3.3.1 Missing Values by Country
Given that we have data for around 266 Countries, it is expected that not all countries will have all values. To show this, we draw a bar chart depicting the percentage of missing values by country arranged in a non-increasing manner. We observe the following: 1. We see that there are a few entries whose country is specified as Not Classified. 2. Since the countries are arranged in decreasing order of the percentage of missing values, it is evident that none of the countries have 0% missing values. However, this stat is not significant as some countries have come under the radar of international scope only recently.
We will draw a magnified version of this plot by considering the top 20 countries in terms of the most missing values.
We observe that: 1. There is a category for country name which is called not specified and (almost) all its values are missing. 2. The other countries/regions with such a high percentage of missing values are small countries. They are under-developed or developing nations, and might have come into existence only recently.
3.3.2 Missing values by Indicator
After looking at missing values from the perspective of Countries, we now try to look at them from the point of view of indicators. We plot the percentage of missing values in a non-decreasing manner. We observe the following: 1. There are few to none gaps in the barplot indicating that mostly all indicators have missing values for some country or for some year.
We analyze two tails of the below plot in a magnified version and understand why certain indicators have a high or a low percentage of missing values.
Consider the front tail of the above plot. It is plotted in its magnified form below. We can observe from the above plot that no indicator has 0% missing values. Naturally, the most basic indicator ‘Population’ has the least percentage of missing values. These missing values can be due to lack of data collection for some countries who only became relevant recently. Other indicators like land area, birth rate, death rate, etc., also realize a low percentage of missing values due to their pervasiveness and ease of collection. Let’s analyze the rear tail of the chart now.
Observe that these indicators are somewhat complicated. The indicators plotted in the above plot are more people specific, for example, ‘Number of people spending more than 25% of household consumption or income on out-of-pocket health care expenditure’. Getting this data is a difficult job. In developed countries, it is possible that such stats are measurable given the cohesive infrastructure they have built. But in under-developed nations, there is no relevance of such indicators. A similar reasoning can be given for other indicators plotted above.
3.3.3 Missing Values by Year
We plot two graphs. One shows the overall trend for years as drawn above for Indicators and Countries. The second is a tile plot (heatmap), which shows the percentage of missing values for a given year and indicator. Since the number of indicators are huge, we select a few which we would be working with in the next section.

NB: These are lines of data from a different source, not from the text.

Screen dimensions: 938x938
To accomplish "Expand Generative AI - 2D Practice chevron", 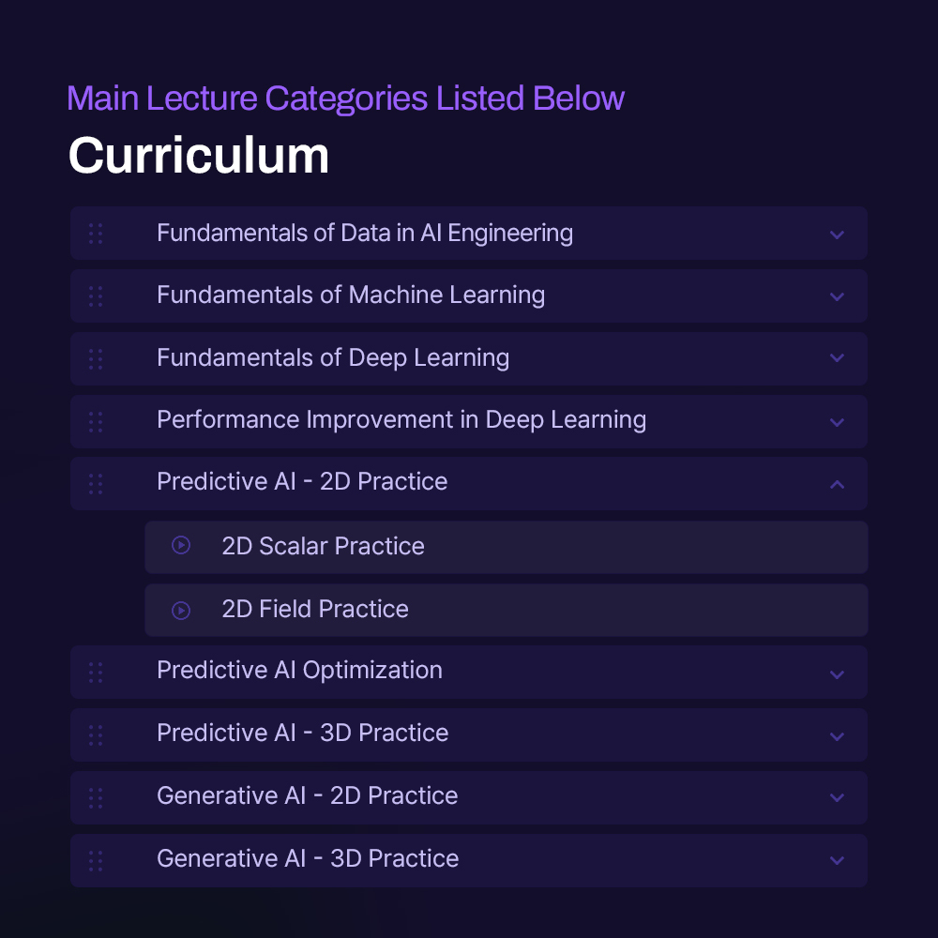I will [x=837, y=797].
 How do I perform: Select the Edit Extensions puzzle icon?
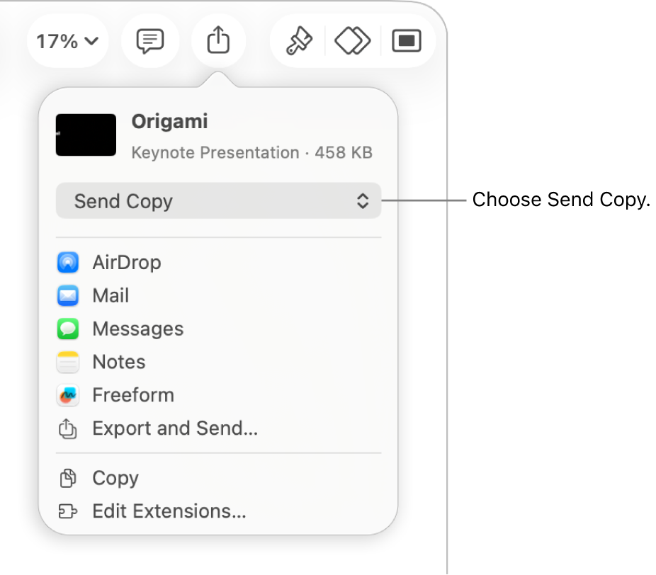pos(67,511)
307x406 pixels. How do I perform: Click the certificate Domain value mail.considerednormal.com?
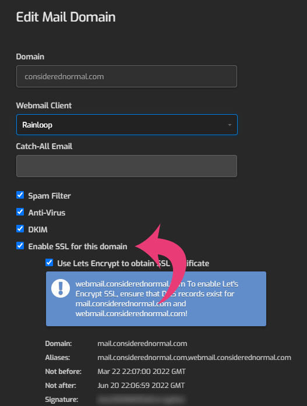click(142, 344)
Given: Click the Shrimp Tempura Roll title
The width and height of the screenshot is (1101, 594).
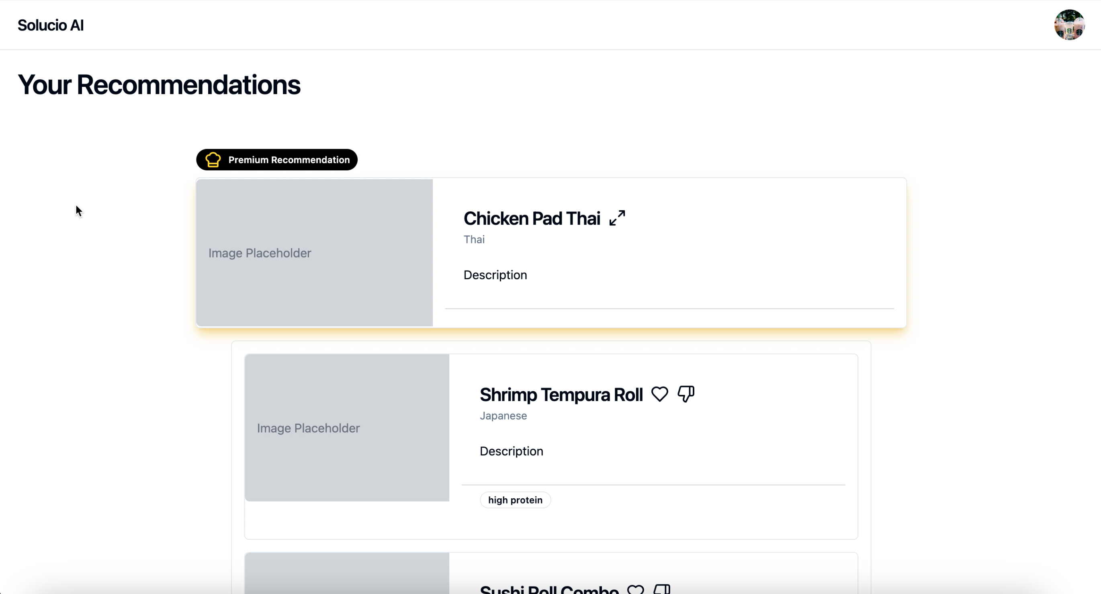Looking at the screenshot, I should 561,394.
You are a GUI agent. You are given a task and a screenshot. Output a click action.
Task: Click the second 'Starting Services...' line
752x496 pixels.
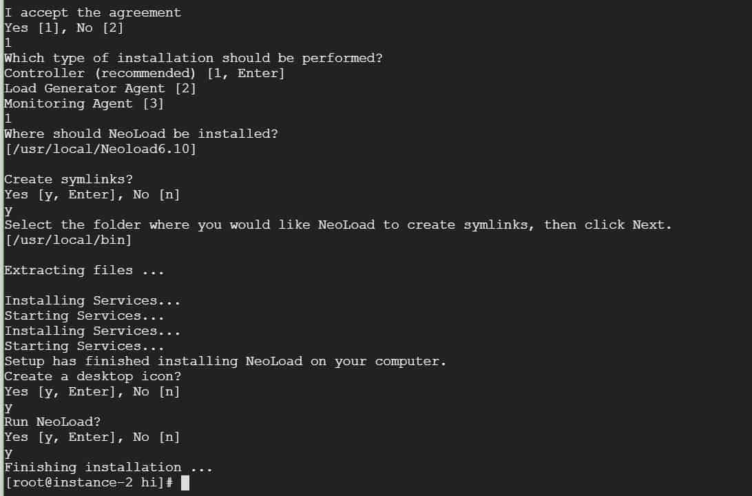(85, 347)
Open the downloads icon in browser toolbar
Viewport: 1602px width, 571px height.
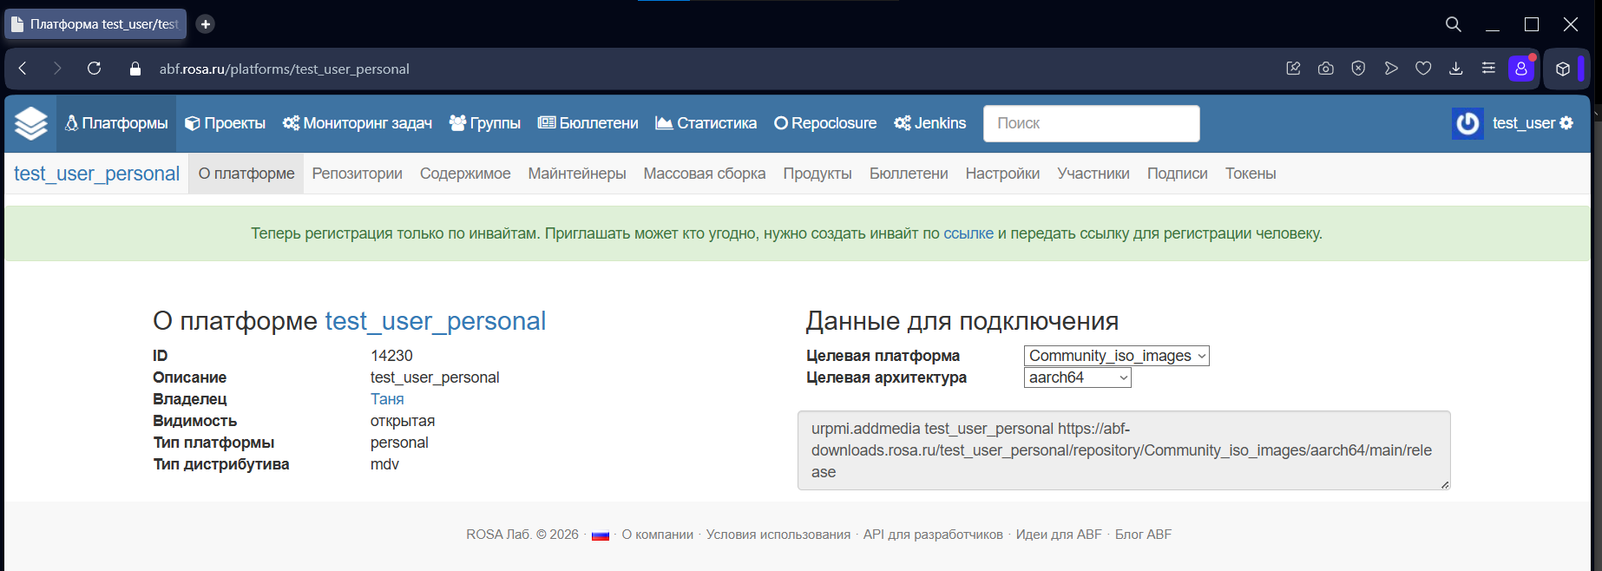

We see that basic indicators like Life Expectancy, GDP, Mortality Rates have fewer missing values across all years. Moving towards the top of the graph, we observe that indicators like CO2 Emissions, Agricultural Land, and Income Share have a higher share in the missing values. Another anomaly in the dataset is seen through this plot, i.e., for the year 2021, almost all indicators have 100% missing values. This can be due to the update frequency of the dataset. Consequently in our further analysis, we consider 2020 as the latest year whenever we want to visualise the latest trends.